My Lords, the Minister mentioned that the Government will be looking at public information campaigns to ensure that women who may not have captured the periodic screening letter that is sent out would be aware that they need to take the initiative themselves and find out if they should have been screened. But, if I understood him correctly, when the Minister gave the figures in the Statement, 270 was the upper limit of deaths that would have been caused. If that is the case, I am slightly perturbed in terms of frightening people. He would probably accept that, whatever the figure, it is impossible to be precise about the number of deaths that “would” have been caused. Perhaps he meant to say “may” have been caused—because screening of itself does not cure breast cancer. That is an important distinction to make.

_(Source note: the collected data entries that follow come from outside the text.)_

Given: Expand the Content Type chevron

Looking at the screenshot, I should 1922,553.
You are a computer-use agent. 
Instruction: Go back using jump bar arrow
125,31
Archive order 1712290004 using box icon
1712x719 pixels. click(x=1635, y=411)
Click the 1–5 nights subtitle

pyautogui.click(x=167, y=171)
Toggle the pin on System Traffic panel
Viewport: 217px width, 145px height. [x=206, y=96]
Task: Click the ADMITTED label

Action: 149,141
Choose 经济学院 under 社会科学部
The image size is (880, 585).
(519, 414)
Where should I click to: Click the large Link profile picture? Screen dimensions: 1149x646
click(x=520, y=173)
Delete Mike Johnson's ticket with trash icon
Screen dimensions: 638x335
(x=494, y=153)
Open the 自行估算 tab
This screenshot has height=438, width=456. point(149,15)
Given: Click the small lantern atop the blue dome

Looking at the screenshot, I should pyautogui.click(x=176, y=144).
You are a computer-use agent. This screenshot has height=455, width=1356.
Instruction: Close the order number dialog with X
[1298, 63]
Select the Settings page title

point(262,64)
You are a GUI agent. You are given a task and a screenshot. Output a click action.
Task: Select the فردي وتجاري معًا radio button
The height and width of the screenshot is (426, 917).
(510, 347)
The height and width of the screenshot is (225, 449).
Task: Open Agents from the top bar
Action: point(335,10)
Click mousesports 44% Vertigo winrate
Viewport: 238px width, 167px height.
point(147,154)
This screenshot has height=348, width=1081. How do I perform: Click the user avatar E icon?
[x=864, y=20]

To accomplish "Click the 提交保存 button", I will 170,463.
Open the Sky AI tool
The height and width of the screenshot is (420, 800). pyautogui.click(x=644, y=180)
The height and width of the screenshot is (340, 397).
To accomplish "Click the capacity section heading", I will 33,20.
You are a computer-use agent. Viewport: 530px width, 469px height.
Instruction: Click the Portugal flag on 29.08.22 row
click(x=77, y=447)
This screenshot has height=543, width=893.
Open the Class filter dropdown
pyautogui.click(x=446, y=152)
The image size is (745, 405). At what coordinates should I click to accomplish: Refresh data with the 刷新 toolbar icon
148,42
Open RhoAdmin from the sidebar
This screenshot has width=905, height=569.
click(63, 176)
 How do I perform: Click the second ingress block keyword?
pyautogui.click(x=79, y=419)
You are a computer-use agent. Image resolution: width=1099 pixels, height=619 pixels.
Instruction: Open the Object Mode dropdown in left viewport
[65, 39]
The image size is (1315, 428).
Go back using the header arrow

The noble Baroness makes an incredibly important point. To refer back to the Statement, I think that the word used was “may” and that an upper range was given. I want to distinguish between two things. The first is the national campaigns that take place—I think there were 14 in the past eight years—to encourage women to check for their own symptoms and take up opportunities for screening programmes. Those will continue; that is part of the overall programme. In terms of writing to the women who are still alive who may have been affected, that is a separate and discrete process. It will start with a letter. It is easy for us to track down those who are registered with a GP in England and we are working with colleagues in the devolved Administrations, as noble Lords would expect, to make sure that we can write to those who have moved to those countries, and to provide resources to those countries so that they can provide screening. A helpline is also included that has been publicised.
On the point about the number of deaths that may have occurred, it is a difficult issue. On the one hand, we have received advice that that may be the case and we felt that it was wrong not to be honest and transparent about it. At the same time, there is not a clinical consensus about the benefits of breast cancer screening for women aged 70 and over—that came as something of a surprise to me—because of the non-malignancy or low malignancy of some tumours that can be spotted and the harms that can follow from treatment.
So we need to be cautious. What we have projected as a range is based on statistical modelling and not based on scrutiny of actual case note reviews. Of course, we deeply hope that the number will come down as we carry out that inquiry.